I’m not going to pretend I have a fix for a broken system. I don’t. These are structural problems that require structural solutions — more providers, better coverage, smarter policy, a cultural shift in how we fund and prioritize mental health care relative to physical health care.

What I can tell you is what helped me navigate an imperfect system without giving up on the process entirely.

Don’t go it alone. Bring someone with you if you can — not just emotionally, but literally. Someone who can help you make calls, push back on denials, research providers, and keep the momentum going on the days when you don’t have the energy to fight the bureaucracy yourself. The system is exhausting to navigate solo, and you don’t have to.

Be persistent in a way that feels unfair. Because it is unfair. You should not have to call four times to get a callback. You should not have to fight your insurance company to get covered for the care your doctor recommends. You should not have to wait two months to see someone when you’re in crisis. All of that is true — and also, sometimes, you have to do it anyway. Not because you deserve the runaround, but because the alternative is not getting the help you need.

Trust your gut about providers. If something feels off — if you leave sessions feeling worse, if you feel judged, if you don’t feel heard — you are allowed to find someone else. A bad fit is not a failure. Keep looking. The right provider makes a difference that’s hard to overstate, and it’s worth the search.

And if the system has failed you before — if you tried and hit walls and walked away — please don’t let that be the permanent verdict on whether you can get help. The system failed you. That’s on the system, not on you.

The Bigger Point

We spend a lot of time in mental health conversations focused on the individual. Are you asking for help? Are you doing the work? Are you taking care of yourself?

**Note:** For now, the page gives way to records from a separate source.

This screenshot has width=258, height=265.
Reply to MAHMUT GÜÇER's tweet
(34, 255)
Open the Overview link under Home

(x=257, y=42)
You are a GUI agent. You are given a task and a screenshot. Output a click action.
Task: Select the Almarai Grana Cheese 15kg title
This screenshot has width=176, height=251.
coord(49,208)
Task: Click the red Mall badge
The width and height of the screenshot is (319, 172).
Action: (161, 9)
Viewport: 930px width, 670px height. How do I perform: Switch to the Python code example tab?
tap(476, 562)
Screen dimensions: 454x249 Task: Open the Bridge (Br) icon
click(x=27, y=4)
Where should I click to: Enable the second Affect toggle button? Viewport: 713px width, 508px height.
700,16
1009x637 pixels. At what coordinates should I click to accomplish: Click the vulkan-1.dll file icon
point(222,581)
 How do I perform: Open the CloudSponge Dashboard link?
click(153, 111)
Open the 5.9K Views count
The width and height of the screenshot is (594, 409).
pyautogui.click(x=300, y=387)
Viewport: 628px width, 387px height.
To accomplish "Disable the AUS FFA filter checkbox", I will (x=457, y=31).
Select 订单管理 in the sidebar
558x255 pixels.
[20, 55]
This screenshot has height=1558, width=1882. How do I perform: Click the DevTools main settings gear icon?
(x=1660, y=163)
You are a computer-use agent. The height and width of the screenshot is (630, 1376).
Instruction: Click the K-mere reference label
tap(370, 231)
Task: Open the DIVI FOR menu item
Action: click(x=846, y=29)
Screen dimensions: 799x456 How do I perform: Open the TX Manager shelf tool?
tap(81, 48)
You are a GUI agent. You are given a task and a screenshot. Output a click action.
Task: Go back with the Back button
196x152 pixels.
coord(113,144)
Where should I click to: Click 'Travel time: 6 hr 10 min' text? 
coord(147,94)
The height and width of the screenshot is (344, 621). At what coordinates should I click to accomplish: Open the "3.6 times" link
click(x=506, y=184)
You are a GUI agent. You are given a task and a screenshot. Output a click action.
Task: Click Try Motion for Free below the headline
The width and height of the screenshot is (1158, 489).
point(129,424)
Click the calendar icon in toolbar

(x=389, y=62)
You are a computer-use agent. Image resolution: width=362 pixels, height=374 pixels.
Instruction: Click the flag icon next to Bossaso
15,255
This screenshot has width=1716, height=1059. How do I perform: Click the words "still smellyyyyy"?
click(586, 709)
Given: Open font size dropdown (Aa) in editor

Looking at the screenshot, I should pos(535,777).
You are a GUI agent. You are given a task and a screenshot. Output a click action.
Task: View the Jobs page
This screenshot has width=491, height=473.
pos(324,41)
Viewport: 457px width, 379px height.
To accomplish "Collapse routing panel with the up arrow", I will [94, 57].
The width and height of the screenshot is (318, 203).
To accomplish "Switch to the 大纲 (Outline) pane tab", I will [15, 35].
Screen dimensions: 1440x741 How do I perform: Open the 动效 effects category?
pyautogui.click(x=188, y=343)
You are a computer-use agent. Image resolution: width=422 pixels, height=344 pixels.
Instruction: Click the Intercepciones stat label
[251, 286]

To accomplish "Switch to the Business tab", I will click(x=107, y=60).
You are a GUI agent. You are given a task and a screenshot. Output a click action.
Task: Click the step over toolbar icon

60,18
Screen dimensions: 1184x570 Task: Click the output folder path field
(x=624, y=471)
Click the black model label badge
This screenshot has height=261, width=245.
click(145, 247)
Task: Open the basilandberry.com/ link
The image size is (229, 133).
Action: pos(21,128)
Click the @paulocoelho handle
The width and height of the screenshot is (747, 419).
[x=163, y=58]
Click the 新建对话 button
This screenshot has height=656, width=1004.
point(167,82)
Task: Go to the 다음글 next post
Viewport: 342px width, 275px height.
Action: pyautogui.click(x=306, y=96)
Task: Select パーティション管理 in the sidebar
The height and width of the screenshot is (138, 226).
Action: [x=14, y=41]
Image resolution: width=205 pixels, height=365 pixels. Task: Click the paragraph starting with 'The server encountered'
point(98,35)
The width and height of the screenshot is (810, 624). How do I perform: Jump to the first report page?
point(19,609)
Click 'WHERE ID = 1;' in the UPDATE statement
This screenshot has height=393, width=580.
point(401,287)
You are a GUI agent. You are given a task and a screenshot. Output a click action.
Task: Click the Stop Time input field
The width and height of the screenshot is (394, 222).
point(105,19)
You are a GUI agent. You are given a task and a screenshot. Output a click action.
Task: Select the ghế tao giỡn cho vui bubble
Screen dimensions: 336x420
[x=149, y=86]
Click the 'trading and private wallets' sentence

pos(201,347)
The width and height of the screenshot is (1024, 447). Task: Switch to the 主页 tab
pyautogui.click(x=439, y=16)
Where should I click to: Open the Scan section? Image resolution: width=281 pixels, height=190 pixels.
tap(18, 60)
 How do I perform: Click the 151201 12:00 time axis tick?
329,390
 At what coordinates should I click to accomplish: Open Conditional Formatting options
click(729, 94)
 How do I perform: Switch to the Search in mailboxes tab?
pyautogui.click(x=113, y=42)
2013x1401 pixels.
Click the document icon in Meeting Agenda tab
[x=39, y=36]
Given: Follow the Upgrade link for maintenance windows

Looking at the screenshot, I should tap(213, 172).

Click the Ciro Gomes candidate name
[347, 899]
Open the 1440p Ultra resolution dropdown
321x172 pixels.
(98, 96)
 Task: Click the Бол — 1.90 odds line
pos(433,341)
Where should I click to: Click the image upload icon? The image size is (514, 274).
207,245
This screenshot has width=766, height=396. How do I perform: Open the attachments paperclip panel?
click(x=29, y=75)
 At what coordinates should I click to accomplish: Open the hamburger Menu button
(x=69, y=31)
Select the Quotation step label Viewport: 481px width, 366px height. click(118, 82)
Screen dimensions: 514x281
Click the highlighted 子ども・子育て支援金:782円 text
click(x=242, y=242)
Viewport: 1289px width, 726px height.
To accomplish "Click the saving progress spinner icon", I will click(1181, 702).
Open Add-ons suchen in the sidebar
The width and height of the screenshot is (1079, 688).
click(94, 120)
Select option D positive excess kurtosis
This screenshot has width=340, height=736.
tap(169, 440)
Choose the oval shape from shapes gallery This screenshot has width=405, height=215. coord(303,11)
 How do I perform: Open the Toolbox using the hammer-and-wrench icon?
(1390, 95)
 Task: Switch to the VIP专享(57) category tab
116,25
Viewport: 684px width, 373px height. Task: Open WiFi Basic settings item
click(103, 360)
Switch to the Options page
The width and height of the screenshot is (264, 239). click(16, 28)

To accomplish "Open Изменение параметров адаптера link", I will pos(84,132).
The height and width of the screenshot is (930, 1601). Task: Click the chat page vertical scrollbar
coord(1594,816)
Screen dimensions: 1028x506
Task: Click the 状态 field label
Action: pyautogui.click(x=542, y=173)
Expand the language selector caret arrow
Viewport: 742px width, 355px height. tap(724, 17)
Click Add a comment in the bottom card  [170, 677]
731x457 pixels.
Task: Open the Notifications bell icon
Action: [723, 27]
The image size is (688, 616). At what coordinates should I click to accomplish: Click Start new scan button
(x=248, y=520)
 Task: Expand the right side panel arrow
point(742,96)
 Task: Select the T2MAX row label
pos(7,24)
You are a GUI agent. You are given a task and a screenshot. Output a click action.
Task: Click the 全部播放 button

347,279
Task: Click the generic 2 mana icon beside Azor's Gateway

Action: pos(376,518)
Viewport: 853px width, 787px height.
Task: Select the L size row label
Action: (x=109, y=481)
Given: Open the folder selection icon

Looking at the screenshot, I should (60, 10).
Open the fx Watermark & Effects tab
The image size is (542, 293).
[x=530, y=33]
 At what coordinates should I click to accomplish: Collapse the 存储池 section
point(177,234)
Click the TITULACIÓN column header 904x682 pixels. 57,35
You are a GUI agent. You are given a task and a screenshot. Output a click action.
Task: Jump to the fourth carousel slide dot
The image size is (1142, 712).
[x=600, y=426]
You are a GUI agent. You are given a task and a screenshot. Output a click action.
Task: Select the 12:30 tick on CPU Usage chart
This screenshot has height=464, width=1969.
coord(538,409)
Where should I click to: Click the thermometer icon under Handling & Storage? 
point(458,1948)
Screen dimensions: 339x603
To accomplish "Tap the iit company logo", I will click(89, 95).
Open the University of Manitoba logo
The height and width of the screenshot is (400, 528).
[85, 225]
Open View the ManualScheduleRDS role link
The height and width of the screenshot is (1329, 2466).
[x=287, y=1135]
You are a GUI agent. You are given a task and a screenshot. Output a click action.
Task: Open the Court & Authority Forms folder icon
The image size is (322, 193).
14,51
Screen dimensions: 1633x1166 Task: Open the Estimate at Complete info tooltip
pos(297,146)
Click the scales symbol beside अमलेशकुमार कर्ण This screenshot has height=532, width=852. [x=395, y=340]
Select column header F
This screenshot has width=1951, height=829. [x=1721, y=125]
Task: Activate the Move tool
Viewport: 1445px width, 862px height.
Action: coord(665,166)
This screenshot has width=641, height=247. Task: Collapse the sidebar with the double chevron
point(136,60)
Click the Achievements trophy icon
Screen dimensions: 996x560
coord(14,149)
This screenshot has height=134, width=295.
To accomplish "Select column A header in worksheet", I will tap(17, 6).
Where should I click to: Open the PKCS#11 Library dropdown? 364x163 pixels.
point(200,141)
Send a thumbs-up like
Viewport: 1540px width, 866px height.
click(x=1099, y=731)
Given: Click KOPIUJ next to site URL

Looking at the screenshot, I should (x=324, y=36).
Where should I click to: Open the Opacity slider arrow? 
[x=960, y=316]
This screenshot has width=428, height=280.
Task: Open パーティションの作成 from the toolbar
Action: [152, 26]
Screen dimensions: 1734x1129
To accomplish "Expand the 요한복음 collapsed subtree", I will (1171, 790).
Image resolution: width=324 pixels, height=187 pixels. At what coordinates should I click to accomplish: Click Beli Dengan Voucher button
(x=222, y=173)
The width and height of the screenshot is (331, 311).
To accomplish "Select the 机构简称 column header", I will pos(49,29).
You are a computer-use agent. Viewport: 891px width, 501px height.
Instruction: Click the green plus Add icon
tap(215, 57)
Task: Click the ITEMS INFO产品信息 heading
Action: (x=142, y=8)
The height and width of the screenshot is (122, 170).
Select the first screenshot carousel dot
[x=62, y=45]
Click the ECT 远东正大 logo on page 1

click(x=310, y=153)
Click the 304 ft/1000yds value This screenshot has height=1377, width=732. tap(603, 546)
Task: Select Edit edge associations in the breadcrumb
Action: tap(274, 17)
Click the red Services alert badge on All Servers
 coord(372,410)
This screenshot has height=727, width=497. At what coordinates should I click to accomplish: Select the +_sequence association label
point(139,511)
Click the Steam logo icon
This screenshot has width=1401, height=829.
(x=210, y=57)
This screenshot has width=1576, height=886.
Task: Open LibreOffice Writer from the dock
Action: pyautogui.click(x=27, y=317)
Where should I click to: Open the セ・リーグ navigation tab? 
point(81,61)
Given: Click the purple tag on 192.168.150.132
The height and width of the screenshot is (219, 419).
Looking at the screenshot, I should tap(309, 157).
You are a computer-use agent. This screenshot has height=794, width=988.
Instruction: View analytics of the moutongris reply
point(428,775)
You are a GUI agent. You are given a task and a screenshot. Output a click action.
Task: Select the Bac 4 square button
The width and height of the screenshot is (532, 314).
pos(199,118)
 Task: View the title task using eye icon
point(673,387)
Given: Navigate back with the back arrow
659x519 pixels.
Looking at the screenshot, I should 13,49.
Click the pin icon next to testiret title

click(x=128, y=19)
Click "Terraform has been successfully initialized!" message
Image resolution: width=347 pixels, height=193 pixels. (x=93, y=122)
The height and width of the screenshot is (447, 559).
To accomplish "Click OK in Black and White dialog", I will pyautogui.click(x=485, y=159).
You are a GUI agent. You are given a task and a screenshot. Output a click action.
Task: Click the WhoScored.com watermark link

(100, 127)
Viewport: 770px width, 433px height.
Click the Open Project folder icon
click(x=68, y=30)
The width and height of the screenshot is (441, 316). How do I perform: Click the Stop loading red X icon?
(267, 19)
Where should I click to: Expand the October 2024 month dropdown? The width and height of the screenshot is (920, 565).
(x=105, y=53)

All of that matters. I’ve written about all of it this month.

But we also have to be honest about the fact that some people are doing everything right and still getting failed. They’re recognizing their struggles, they’re reaching out, they’re trying to access care — and the system is putting up barriers that have nothing to do with their willingness or their effort.

Your brain isn’t broken. For a lot of people, it just works differently than the world was designed for. That’s not a personal failing. That’s a design problem.

And the system meant to help you navigate that? It’s got some serious design problems of its own.

We should be louder about that. All of us.